When you reach the line that holds "Click the RSI_A:47.40 indicator label", start copying exactly and keep going through the final line of the data, leaving out pictures.

START Material supplied

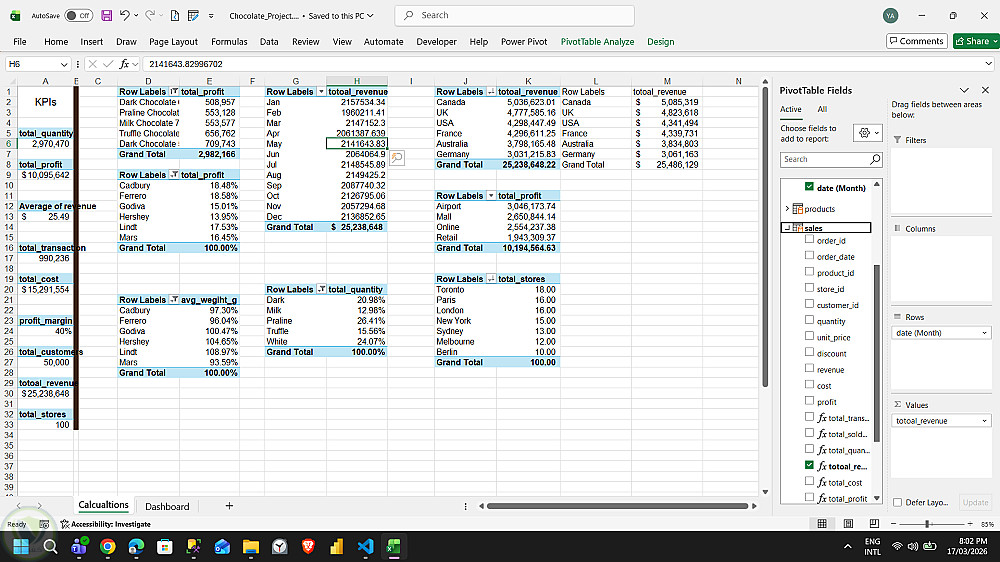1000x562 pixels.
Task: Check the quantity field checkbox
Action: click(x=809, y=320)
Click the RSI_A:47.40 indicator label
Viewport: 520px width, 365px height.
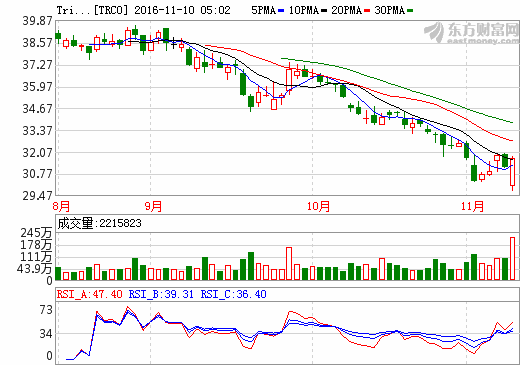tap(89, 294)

END Material supplied

Response –
Click the RSI_A:47.40 indicator label
Viewport: 520px width, 365px height.
tap(89, 294)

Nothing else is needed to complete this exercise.